Polymer capacitors are essential components in a wide range of electronic systems. They are used for energy storage, filtering, voltage smoothing, and decoupling in power supplies and circuits across many industries. Their small size, low equivalent series resistance (ESR), and excellent frequency response make them particularly attractive for consumer electronics, telecommunications, power electronics, industrial systems, and increasingly in electric vehicles (EVs) and renewable energy infrastructure. However, their adoption in these growing markets has been limited by poor thermal stability.
Today, most polymer capacitors rely on PEDOT:PSS as the conductive material. While effective at room temperature, these devices suffer from significant performance degradation when exposed to elevated temperatures. Above 125°C, capacitance of standard capacitors drops rapidly, and device lifetimes shorten dramatically. This limitation has confined polymer capacitors to relatively low-temperature applications, preventing their use in sectors like automotive, aerospace, power electronics, and renewable energy, all of which increasingly demand components capable of withstanding 150°C or more.
Westra Materials’s conductive polymer overcomes this barrier.
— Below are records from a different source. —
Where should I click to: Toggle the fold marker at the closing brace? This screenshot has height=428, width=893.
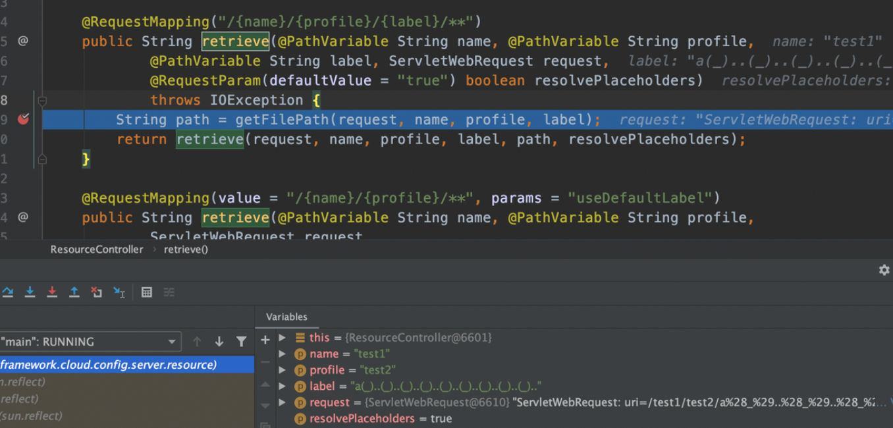[x=42, y=159]
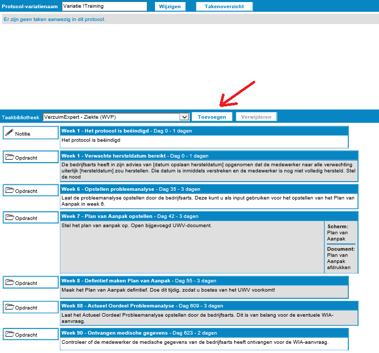Click folder icon beside Ontvangen medische gegevens

pyautogui.click(x=9, y=335)
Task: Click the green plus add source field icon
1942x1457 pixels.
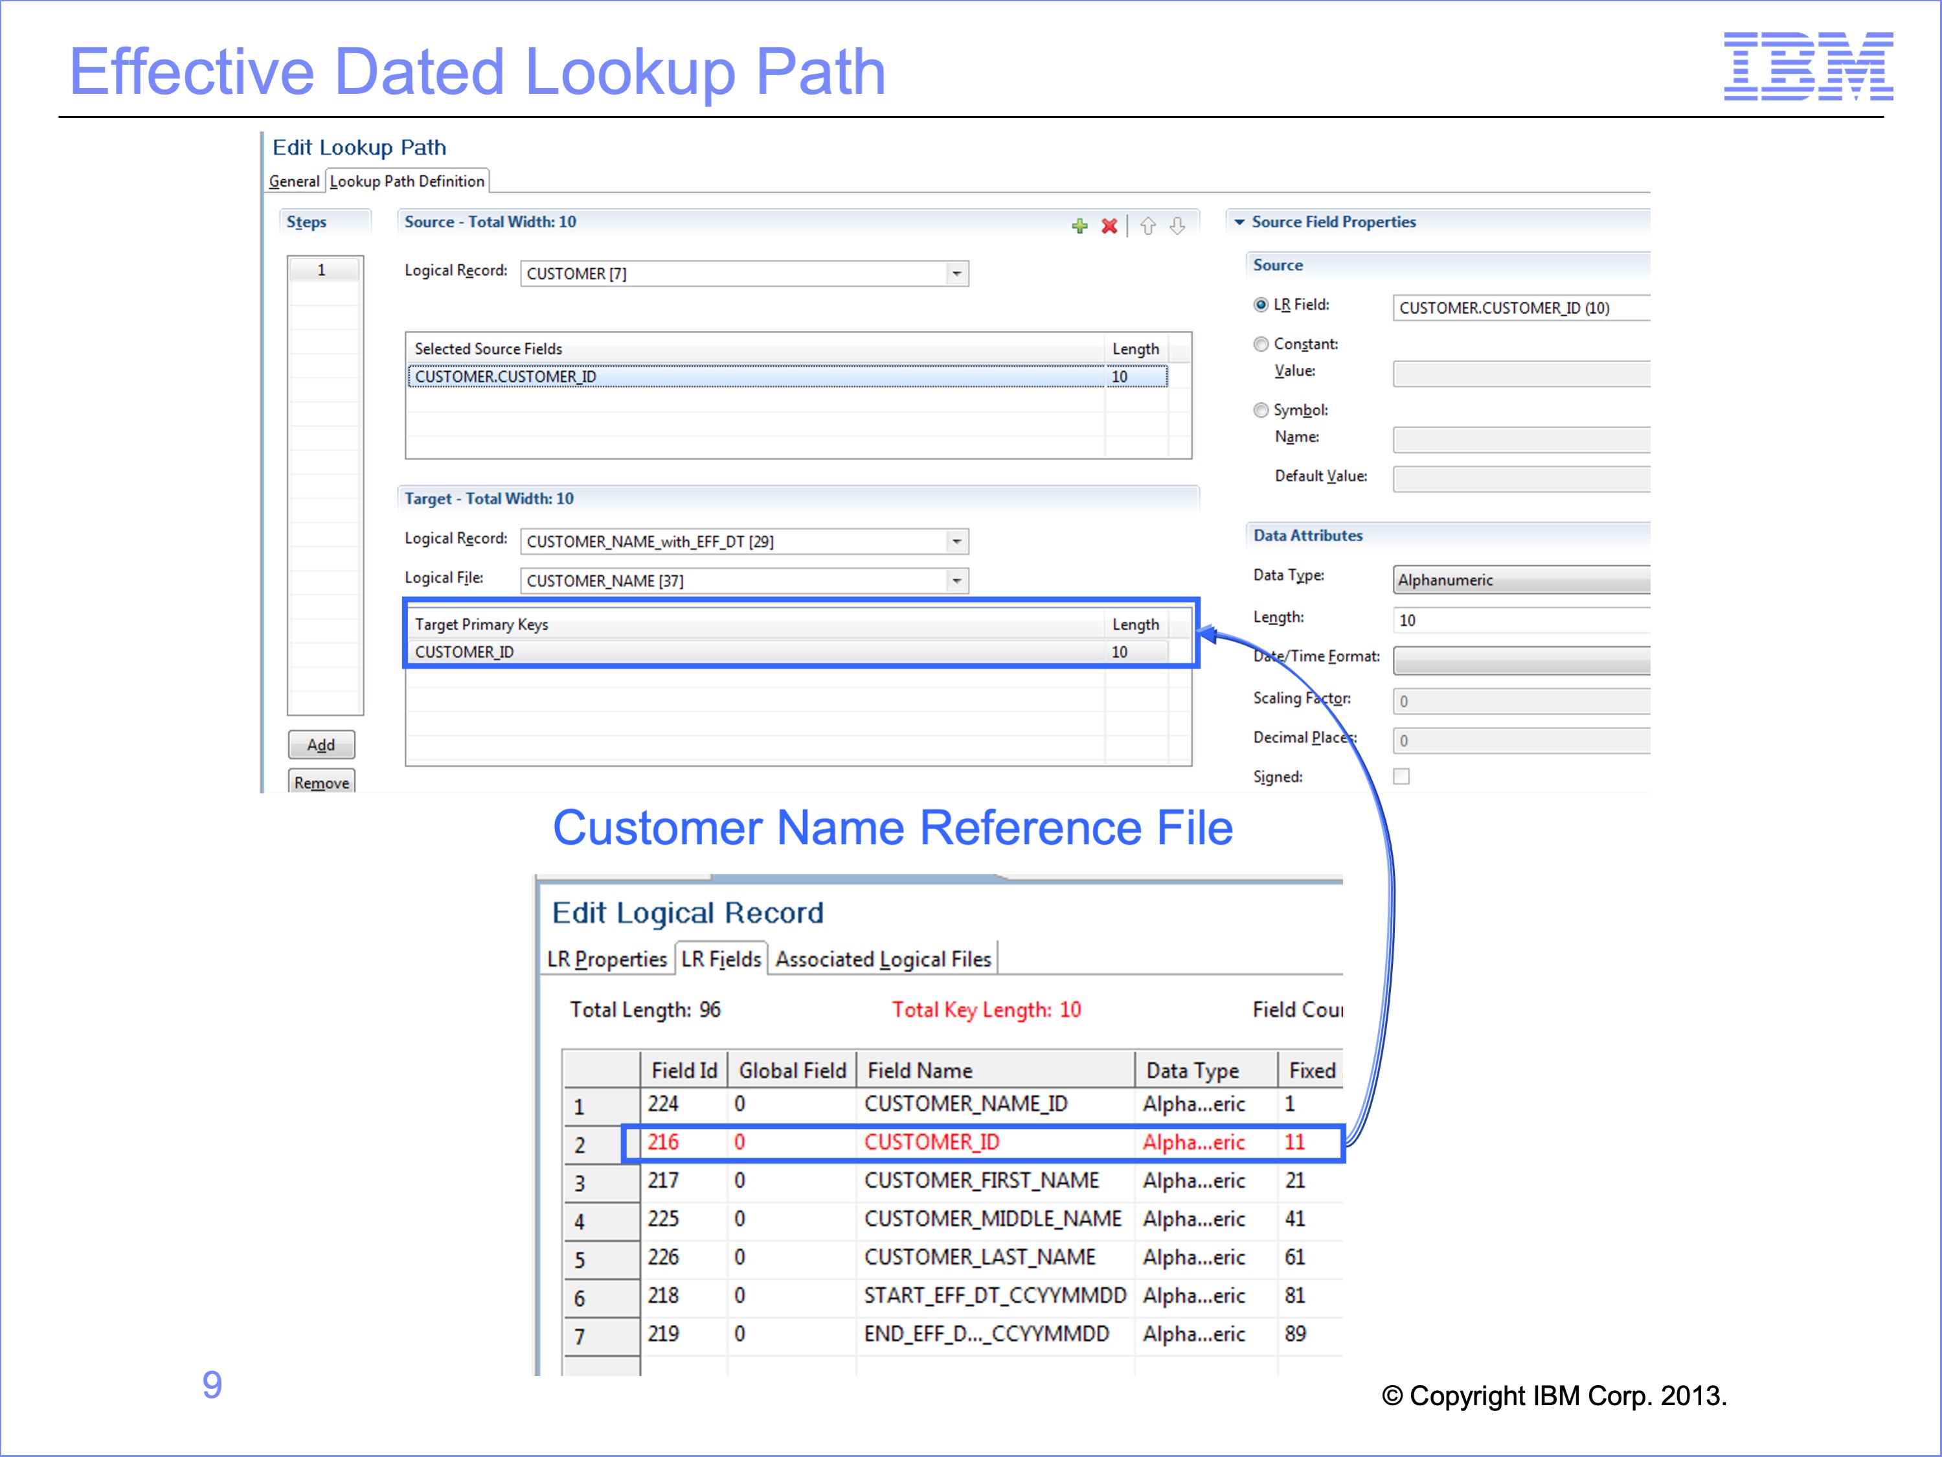Action: click(1079, 226)
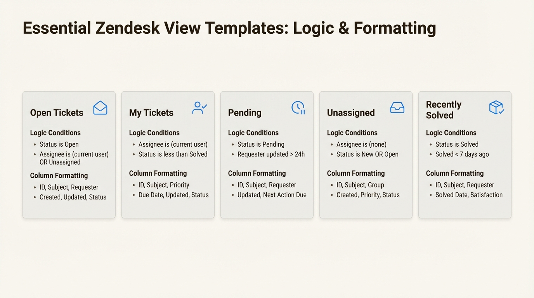Click the open envelope icon on Open Tickets
534x298 pixels.
point(100,108)
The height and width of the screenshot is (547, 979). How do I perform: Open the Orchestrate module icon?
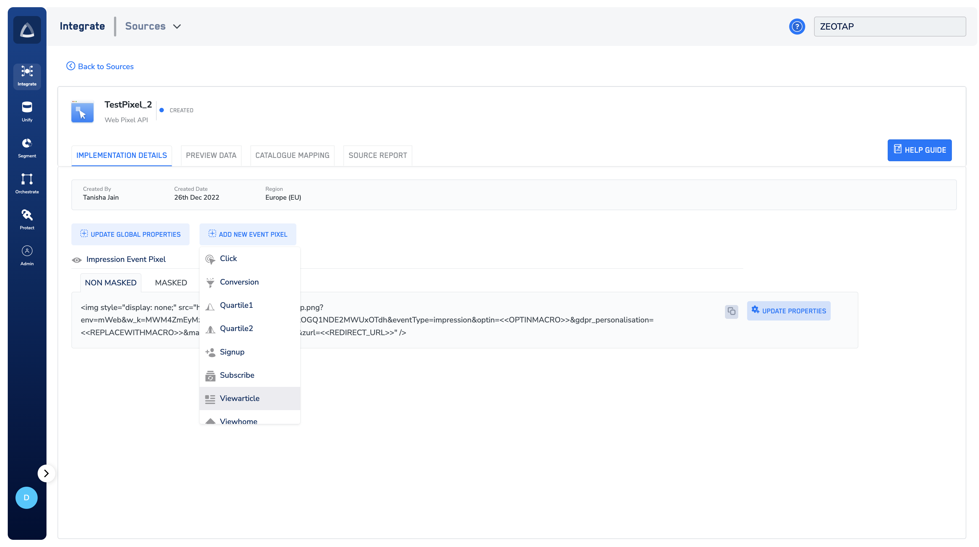(27, 183)
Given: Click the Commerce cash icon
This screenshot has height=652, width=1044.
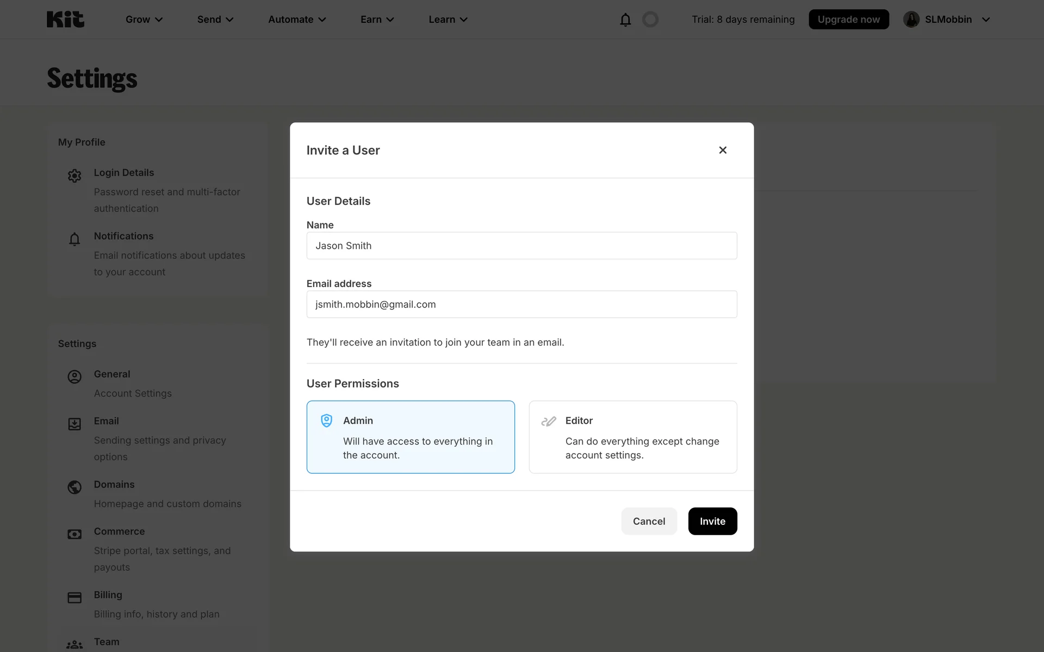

Thanks to its intrinsic thermal stability, capacitors made with Westra Materials materials retain their performance at temperatures up to 225°C. This exceptional stability has been demonstrated in long-term thermal aging tests, showing minimal loss of capacitance even under continuous operation at extreme temperatures. The ability to operate safely and reliably at 150°C, 175°C, or even beyond, makes these capacitors uniquely suited for modern automotive systems, industrial power modules, and harsh-environment electronics.
Beyond expanding the operational temperature window, Westra Materials’s technology directly addresses the growing need for more sustainable and longer-lasting electronic components. High-temperature stability translates to extended device lifetime, reducing failure rates, maintenance needs, and replacement cycles.
Westra Materials’s materials are also unlocking new performance levels in solar energy technologies. Used as electron transport materials (ETMs) in next-generation photovoltaic devices, our conductive polymers play a critical role in improving both the efficiency and durability of solar cells. In these devices, the interface between active layers is one of the most sensitive and performance-limiting aspects. Poor energy alignment or unstable interfaces often lead to reduced power conversion efficiency and rapid device degradation.
Westra Materials’s ETMs address these challenges by providing excellent energy level alignment with typical photoactive materials, enabling more efficient charge extraction and reduced energy losses. At the same time, our materials form stable, high-quality interfaces that prevent unwanted chemical reactions and degradation mechanisms at the critical junctions within the solar cell. This dual benefit, enhanced performance and improved stability, translates directly into higher power output and significantly longer operational lifetimes.
By extending the lifespan of solar modules and improving their efficiency, Westra Materials’s technology contributes to lowering the levelized cost of electricity from solar installations, making renewable energy more affordable and competitive. In doing so, we are actively supporting the global transition towards cleaner energy systems, helping to meet ambitious climate targets and accelerating the widespread adoption of renewable energy solutions. Our materials are enabling solar technologies to go further, to last longer, perform better, and deliver more sustainable energy to a growing world.